TASK PROMPT ::
Starting at the line that contains "You are a computer-use" and continuing through the last of the lines, change "reply" to "comment" and leave everything else as it is. Reproduce only those lines, without the pictures.

§

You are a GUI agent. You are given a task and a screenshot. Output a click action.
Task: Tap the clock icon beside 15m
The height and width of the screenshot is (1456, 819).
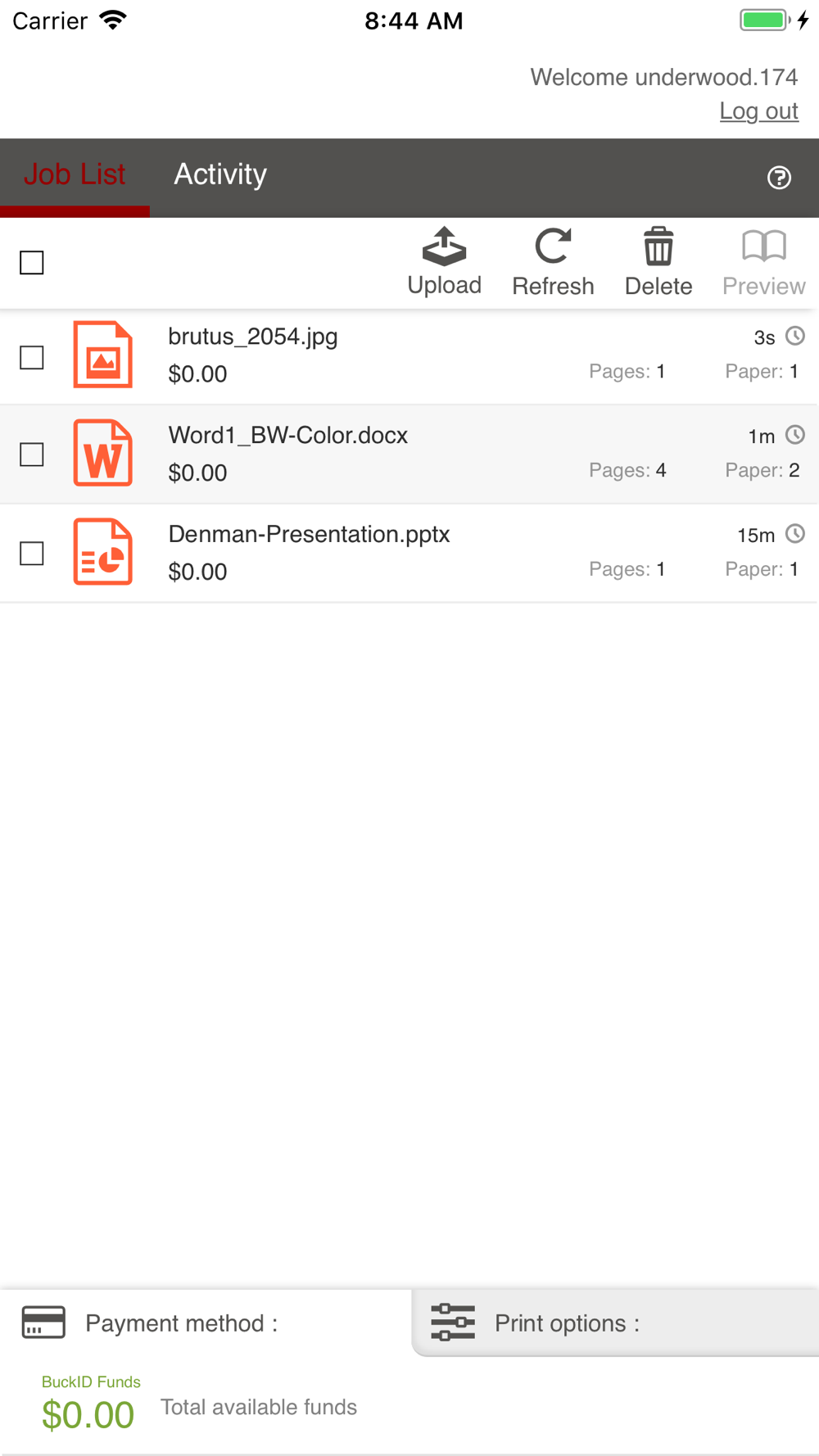(794, 534)
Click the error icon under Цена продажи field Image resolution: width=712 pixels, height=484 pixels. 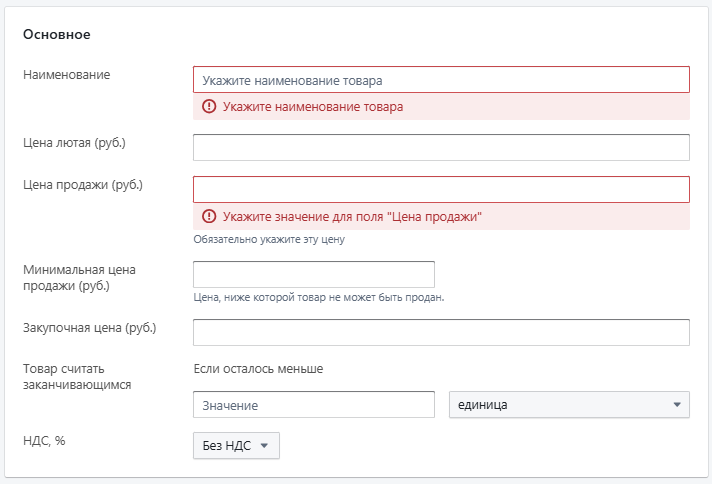coord(209,216)
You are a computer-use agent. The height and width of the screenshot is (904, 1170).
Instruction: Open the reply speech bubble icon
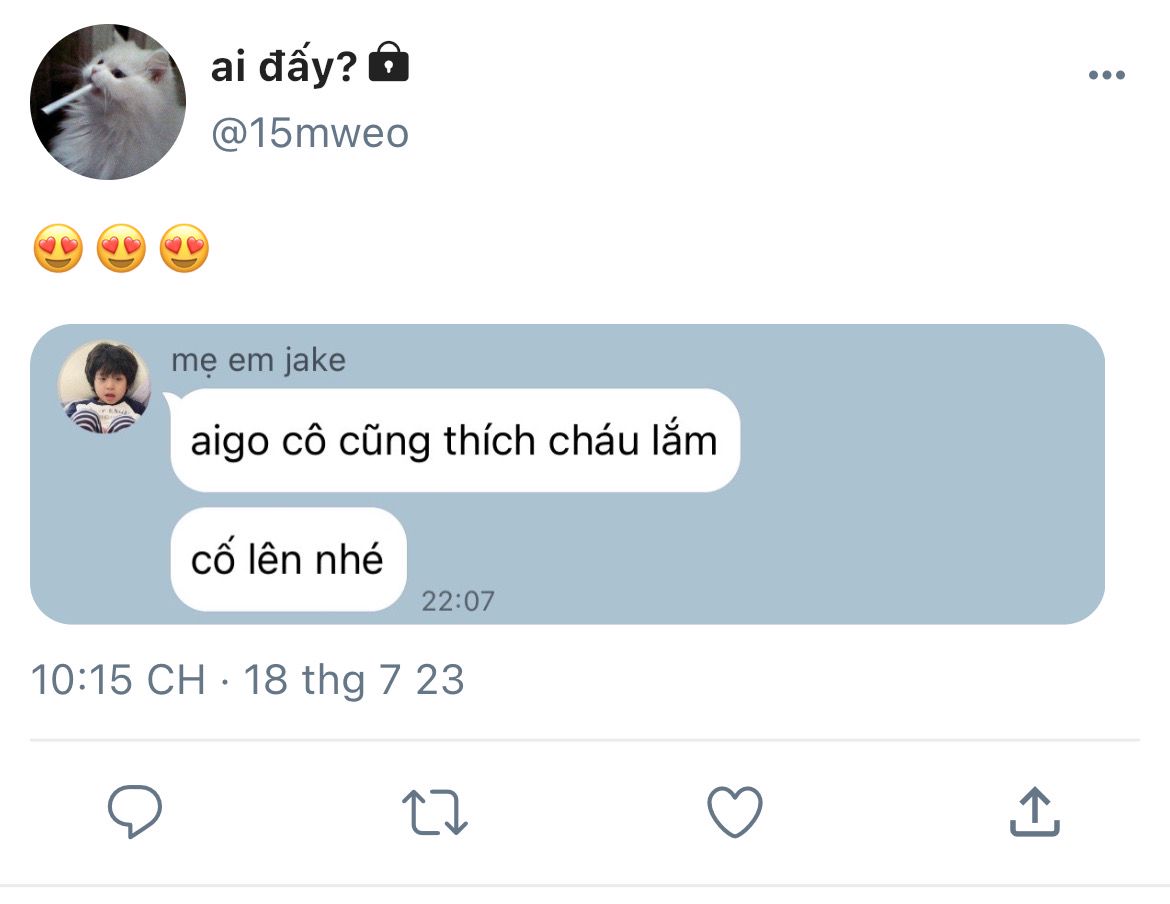tap(135, 812)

§

FULL OUTPUT ::
You are a computer-use agent. The height and width of the screenshot is (904, 1170).
Instruction: Open the comment speech bubble icon
tap(135, 812)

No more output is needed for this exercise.